Fiber optic Distributed Temperature Sensing (DTS) systems were developed in the 1980s to replace thermocouple and thermistor based temperature measurement systems. DTS technology is often based on Optical Time-Domain Reflectometry (OTDR) and utilizes techniques originally derived from telecommunications cable testing. Today DTS provides a cost-effective way of obtaining hundreds, or even thousands, of highly accurate, high-resolution temperature measurements, DTS systems today find widespread acceptance in industries such as oil and gas, electrical power, and process control.
DTS technology has been applied in numerous applications in oil and gas exploration, for example hydraulic fracturing, production, and cementing among others. The collected data demonstrates the temperature profiles as a function of depth and of time during a downhole sequence. The quality of the data is critical for interpreting various fluid movements.
The underlying principle involved in DTS-based measurements is the detection of spontaneous Raman back-scattering. A DTS system launches a primary laser pulse that gives rise to two back-scattered spectral components. A Stokes component that has a lower frequency and higher wavelength content than the launched laser pulse, and an anti-Stokes component that has a higher frequency and lower wavelength than the launched laser pulse. The anti-Stokes signal is usually an order of magnitude weaker than the Stokes signal (at room temperature) and it is temperature sensitive, whereas the Stokes signal is almost entirely temperature independent. Thus, the ratio of these two signals can be used to determine the temperature of the optical fiber at a particular point. The time of flight between the launch of the primary laser pulse and the detection of the back-scattered signal may be used to calculate the spatial location of the scattering event within the fiber.
Artificial lift refers to the use of artificial means to increase the flow of liquids, such as crude oil or water, from a production well. Generally this is achieved by the use of a mechanical device inside the well (known as pump or velocity string) or by decreasing the weight of the hydrostatic column by injecting gas into the liquid some distance down the well.
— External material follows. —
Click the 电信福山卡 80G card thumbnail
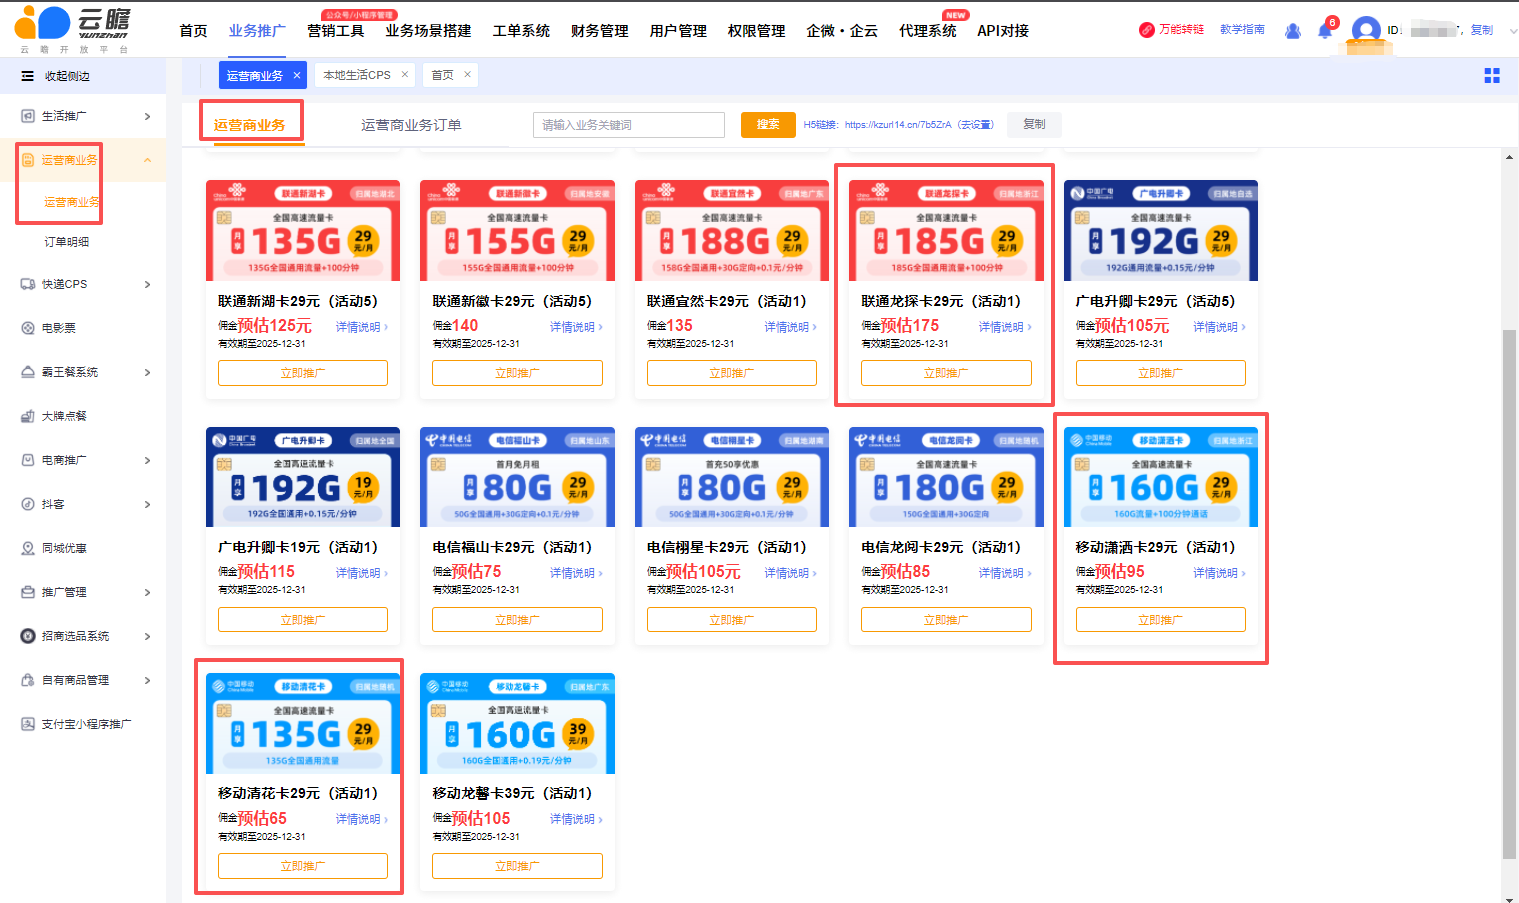The height and width of the screenshot is (903, 1519). point(517,477)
Artificial lift is needed in wells when there is insufficient pressure in the reservoir to lift the produced fluids to the surface, but often used in naturally flowing wells (which do not technically need it) to increase the flow rate above what would flow naturally. The produced fluid can be oil, water or a mix of oil and water, typically mixed with some amount of gas.
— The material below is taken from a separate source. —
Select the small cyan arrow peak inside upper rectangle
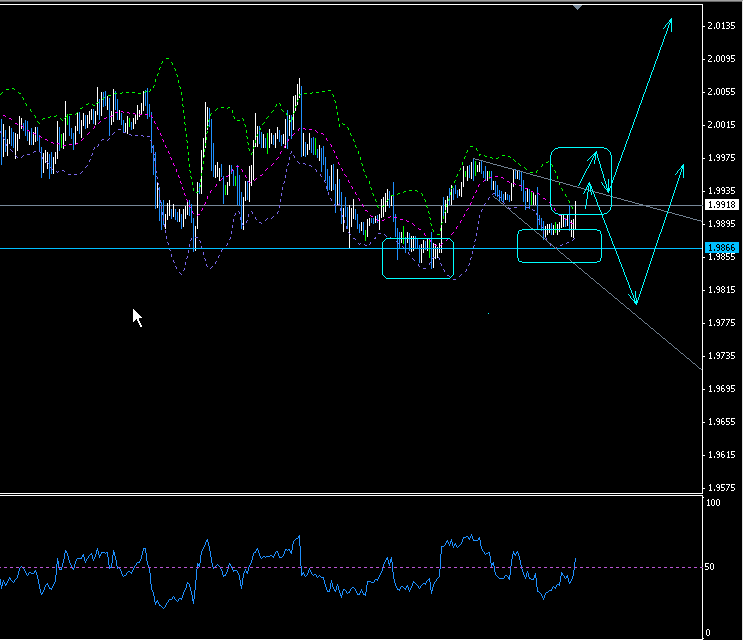The image size is (744, 640). [x=595, y=153]
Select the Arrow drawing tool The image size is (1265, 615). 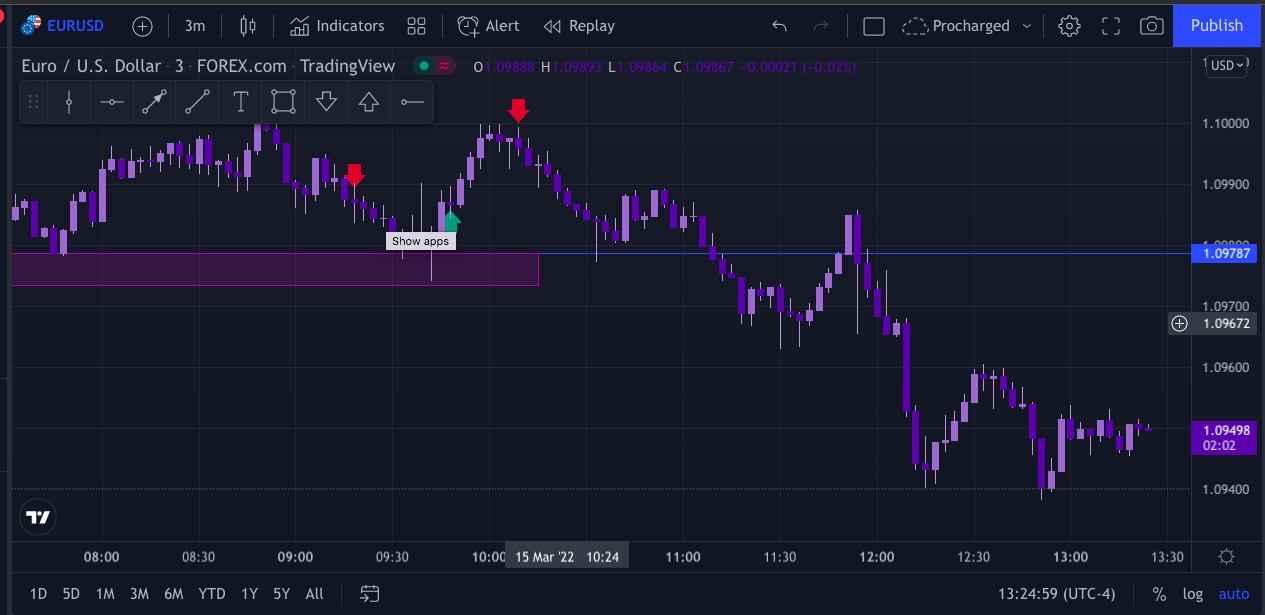point(154,101)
Electric Submersible Pumps (ESP) is one of the important devices for artificial lift production. ESP consists of a downhole pump (a series of centrifugal pumps), an electrical motor which transforms the electrical power into kinetic energy to turn the pump, a separator or protector to prevent produced fluids from entering the electrical motor, and an electric power cable that connects the motor to the surface control panel. ESP is a very versatile artificial lift method and can be found in operating environments all over the world. They can handle a very wide range of flow rates (from 200 to 90,000 barrels (14,000 m3) per day) and lift requirements (from virtually zero to 10,000 ft. (3,000 m) of lift). Operators of ESP systems have to monitor the casing fluid level carefully to balance between production and protection. Large production rate requires a large pressure drop from the reservoir to the bottom hole of the well, which lowers the fluid level in the casing. However, the fluid level has to be kept above the ESP to a certain level so that the pump is not starved of the fluid it needs for cooling. If the fluid level is too low, an under-load condition will shut down the pump, potentially leaving the well productionless for hours, while the well fluid level increases as fluids flow from the reservoir into the well and refill the well bore to a safe level above the ESP.
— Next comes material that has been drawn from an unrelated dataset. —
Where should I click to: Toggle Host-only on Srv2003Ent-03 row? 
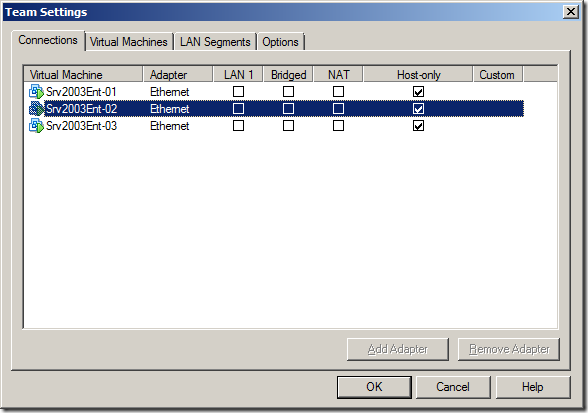(x=418, y=126)
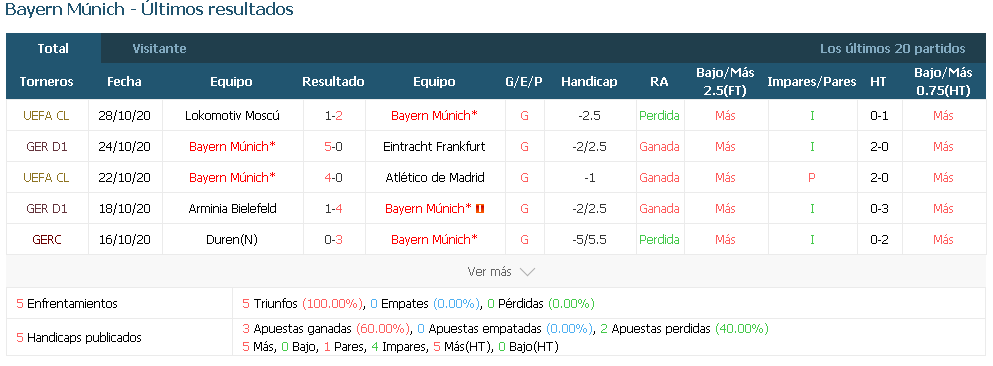Image resolution: width=993 pixels, height=366 pixels.
Task: Click the GERC tournament label
Action: (46, 240)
Besides ESP protection, fluid level, playing a role of pressure indicator, can be used for monitoring down hole pressure change to control the production rate. Production optimization attempts to minimize water production rate while maximizing oil and gas rate. Due to different capillary pressure between oil and water and surface tension between formation rock and different fluids like water and oil, flow rate of oil, water and gas is different at different depth of the well under different draw down pressures. By monitoring the down hole pressure, an optimization can be reached to find the highest OWR (oil water ratio). Fluid level detection and monitoring is critical and often done using down hole gauge(s), but other means of fluid level monitoring are desirable especially when calibration or replacement is required of the down-hole pressure gauge.
When DTS fiber is installed along the production well, DTS data is plotted in time-depth scale to monitor the temperature along the wellbore. Besides the production intervals, DTS data can also be used in many other functions. One of them is fluid level detection. However, conventional DTS plots are not able to give a clear profile of the fluid level in time scale. Air and foam above the fluid level causes a much more unstable temperature comparing with the one below the fluid level. Variation of the temperature above the fluid level is however too small to be observed from the DTS plot itself due to its large temperature range as 70 F to 200 F.
There is a need then for better analysis tools to detect fluid level changes.